We plan and we strategize and we try and we fail and we try again anyway to build and foster a community for those who aren’t so sure about church or what they believe but still want a community that’s there for them anyway. Together, we are building a community where worship is not a requirement for belonging and where sermons are not our most consistent mode of communication. Where meals and drinks and games and gatherings are how we foster togetherness and safety, and where those wanting and willing to dive deeper into their spiritual or religious healing are free to do so at their own pace.
Right now, that looks like hosting monthly gatherings at breweries, restaurants, parks, and trivia, where this growing community can begin to dip their toes in, explore, meet some folks, and simply exist free from expectation. We’ve also begun opening up some of our weekly core gatherings to those interested so that they can begin to explore what it looks like for us to continue to commune with and worship God even after harm from religious institutions.5
But we remain flexible and curious, open to adjusting our rhythms, our patterns, and schedules based on the ongoing needs and wants from within this budding community who we are still in the early stages of getting to know and love.

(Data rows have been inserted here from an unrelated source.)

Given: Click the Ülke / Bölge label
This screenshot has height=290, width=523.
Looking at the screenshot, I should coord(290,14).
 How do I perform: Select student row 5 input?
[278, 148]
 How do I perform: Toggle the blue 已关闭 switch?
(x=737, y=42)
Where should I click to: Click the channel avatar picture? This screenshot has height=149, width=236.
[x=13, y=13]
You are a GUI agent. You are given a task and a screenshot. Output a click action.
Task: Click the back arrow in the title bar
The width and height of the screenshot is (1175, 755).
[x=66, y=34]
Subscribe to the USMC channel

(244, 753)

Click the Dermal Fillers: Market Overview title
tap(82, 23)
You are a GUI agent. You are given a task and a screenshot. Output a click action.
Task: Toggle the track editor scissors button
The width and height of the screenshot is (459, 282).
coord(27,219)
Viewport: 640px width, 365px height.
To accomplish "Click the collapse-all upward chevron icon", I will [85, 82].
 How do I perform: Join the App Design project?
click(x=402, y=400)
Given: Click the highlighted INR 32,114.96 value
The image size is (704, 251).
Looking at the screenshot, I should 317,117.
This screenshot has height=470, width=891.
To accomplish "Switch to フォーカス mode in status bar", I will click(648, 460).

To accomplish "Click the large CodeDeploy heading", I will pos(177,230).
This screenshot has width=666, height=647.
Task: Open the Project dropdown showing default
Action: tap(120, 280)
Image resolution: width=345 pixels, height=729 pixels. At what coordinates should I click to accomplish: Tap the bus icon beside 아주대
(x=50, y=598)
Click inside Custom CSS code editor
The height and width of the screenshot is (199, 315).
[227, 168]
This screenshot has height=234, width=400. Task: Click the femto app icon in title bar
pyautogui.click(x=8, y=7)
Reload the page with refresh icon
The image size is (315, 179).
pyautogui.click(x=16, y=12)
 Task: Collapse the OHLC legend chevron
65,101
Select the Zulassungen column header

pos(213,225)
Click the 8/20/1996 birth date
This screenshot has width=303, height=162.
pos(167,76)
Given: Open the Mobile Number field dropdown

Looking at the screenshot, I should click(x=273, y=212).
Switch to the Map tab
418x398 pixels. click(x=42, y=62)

And we do so, together, as a body, committed to bringing the healing and restorative power of Jesus Christ into the very real and present space that is religious harm— a space far too many of us know all too well.



And that’s church for us, now.
It’s commitment and it’s relational growth. It’s communal discernment and it’s building something together. It’s making reservations for 20 and group chatting about the incoming rain. It’s figuring out the best coffee shop to co-work at and confessing to each other, “I may have overshared there…my bad.”
It’s the spaces that stretch us, that bring on discomfort, uncertainty, and newness. And it’s the spaces that shelter us, where we can be our messiest selves, confess our scariest truths and find camaraderie and help to keep entering back into those stretching spaces anyway. And this is how we have come to build that. A church that stretches us beyond ourselves but also shelters us as our truest selves.
And that, my friends, is what We the Body is doing.
Good elevator pitch, amiright?
I don’t tend to use this word much anymore, but I did a lot the beginning of this journey. I once believed discipleship could be much more formulaic, consisting of different plug-in-and-use tools. We did a lot of that early on. However, as our core began to form, I relied less on tools and more on spirit-led forms of engagement which I now refer to as modes of “formation.” Just goes to show how formative this experience has been for all of us.
What the youngins use to refer to a conversation known as “defining the relationship”
Every week we had 1-3 folks present a powerpoint on something, anything, they were passionate about.
Half of our weekly core gatherings remain closed for the sake of the continued growth and health of our core members. This allows them to still have a consistent and safe space to process and plan, discovering together how to best serve and love this growing community at large.
LOVE this! Similar movements are rising up all across Alabama, Georgia, Tennessee. The disdain for the 'institution' and the desperate search for authentic siblings in Christ has captivated thousands here, mostly meeting in houses, small community centers and retail spaces, city parks, and local eateries. It's a fascinating time for the 21st century Church.
Christianity the faith needs what you are doing, so I thank you.